The purpose of this Jupyter notebook is to demonstrate the process of collecting and consolidating a dataset of news articles related to cryptocurrencies from the Global Database of Events, Language, and Tone (GDELT) project. This dataset, referred to as `GA_data.csv`, is intended for use in risk and fraud analysis projects where understanding the impact of news on the cryptocurrency market is crucial.

## Objective

To automate the retrieval of news articles from the GDELT database, focusing specifically on content related to various cryptocurrencies over a specified time period. This involves filtering articles by keywords associated with the cryptocurrency market, such as "cryptocurrency", "Bitcoin", "Ethereum", and others, to ensure the dataset is relevant to the project's needs.

## Methodology

The notebook utilizes the `gdeltdoc` Python library to interact with the GDELT database. This library simplifies the process of searching for and downloading news articles by providing a structured approach to specify search criteria (e.g., keywords, date ranges).

### Key Steps:

1. **Setting Up Filters**: Define a set of filters using the `Filters` class from the `gdeltdoc` library. These filters specify the keywords to search for (e.g., "crypto", "Bitcoin", "Ethereum", etc.) and the date range for the search. The date range is dynamically set to cover the period from the current day to the previous day to ensure the dataset is continually updated with the most recent news.
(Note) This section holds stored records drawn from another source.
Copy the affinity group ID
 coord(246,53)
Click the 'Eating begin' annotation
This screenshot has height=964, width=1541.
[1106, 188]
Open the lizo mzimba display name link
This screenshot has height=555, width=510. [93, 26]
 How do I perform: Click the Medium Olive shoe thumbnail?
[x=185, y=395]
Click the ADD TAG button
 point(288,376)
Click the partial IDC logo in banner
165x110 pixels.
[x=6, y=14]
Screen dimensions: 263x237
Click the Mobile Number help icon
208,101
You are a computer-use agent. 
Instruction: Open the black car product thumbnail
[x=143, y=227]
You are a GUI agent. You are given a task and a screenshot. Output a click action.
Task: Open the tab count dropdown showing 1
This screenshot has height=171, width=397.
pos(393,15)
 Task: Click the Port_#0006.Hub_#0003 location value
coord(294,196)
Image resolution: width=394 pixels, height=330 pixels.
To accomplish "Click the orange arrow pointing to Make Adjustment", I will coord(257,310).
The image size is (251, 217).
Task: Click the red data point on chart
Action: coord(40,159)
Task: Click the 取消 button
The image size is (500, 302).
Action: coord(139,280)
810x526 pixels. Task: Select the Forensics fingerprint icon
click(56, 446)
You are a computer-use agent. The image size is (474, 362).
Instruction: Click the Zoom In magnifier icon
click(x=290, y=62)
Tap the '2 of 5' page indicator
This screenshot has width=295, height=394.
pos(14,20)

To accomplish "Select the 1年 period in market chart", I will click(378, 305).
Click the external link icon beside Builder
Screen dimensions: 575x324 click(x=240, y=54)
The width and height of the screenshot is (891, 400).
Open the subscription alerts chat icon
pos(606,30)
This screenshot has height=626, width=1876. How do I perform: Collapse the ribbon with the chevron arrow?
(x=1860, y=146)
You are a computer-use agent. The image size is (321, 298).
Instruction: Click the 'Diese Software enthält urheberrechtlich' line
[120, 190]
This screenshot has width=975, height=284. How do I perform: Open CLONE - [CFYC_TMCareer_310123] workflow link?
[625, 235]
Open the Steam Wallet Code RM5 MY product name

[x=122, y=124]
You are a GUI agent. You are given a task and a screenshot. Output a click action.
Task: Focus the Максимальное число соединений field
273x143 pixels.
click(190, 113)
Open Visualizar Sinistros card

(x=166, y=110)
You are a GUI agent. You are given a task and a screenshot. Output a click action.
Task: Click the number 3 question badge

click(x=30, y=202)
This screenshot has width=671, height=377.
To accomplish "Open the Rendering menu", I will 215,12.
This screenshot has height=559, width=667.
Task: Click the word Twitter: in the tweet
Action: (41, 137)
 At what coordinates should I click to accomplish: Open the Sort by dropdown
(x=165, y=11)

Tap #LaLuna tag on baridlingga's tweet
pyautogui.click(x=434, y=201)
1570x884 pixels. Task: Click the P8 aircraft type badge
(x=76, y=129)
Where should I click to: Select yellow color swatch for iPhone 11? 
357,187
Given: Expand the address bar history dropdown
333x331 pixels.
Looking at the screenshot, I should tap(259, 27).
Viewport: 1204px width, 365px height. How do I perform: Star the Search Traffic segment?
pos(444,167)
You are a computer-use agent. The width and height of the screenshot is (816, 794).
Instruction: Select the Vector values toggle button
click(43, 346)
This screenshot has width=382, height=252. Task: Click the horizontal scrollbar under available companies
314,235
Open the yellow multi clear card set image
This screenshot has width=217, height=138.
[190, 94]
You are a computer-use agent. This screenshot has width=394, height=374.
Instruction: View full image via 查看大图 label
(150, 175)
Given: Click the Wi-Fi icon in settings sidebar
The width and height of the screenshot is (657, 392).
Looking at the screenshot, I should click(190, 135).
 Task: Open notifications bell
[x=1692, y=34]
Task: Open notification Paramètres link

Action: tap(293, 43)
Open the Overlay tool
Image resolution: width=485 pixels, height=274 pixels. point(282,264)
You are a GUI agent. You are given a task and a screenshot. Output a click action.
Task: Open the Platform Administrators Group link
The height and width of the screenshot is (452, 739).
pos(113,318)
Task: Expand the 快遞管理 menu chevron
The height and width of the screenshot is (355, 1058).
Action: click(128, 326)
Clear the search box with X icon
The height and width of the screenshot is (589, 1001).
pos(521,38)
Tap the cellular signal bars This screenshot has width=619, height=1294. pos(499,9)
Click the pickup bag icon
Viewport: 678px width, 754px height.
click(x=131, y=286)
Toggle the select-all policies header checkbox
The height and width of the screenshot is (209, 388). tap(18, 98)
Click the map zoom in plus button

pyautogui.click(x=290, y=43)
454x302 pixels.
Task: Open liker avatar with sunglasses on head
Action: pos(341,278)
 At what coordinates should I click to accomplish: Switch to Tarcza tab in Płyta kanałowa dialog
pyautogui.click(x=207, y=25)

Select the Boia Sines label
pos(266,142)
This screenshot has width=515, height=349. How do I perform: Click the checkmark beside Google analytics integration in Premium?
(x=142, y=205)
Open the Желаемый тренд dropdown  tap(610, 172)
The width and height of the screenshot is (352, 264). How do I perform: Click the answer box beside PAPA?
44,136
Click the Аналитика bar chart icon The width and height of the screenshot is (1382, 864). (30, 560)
2. **Searching for Articles**: Execute a search query against the GDELT database using the defined filters. The search results are filtered to include only articles in English to maintain consistency in the dataset.

3. **Consolidating and Cleaning the Data**: The search results are compiled into a pandas DataFrame, with duplicates (based on article URLs) removed to ensure each article is unique. This step is repeated for each keyword and each day in the specified period, resulting in a comprehensive dataset of cryptocurrency-related news.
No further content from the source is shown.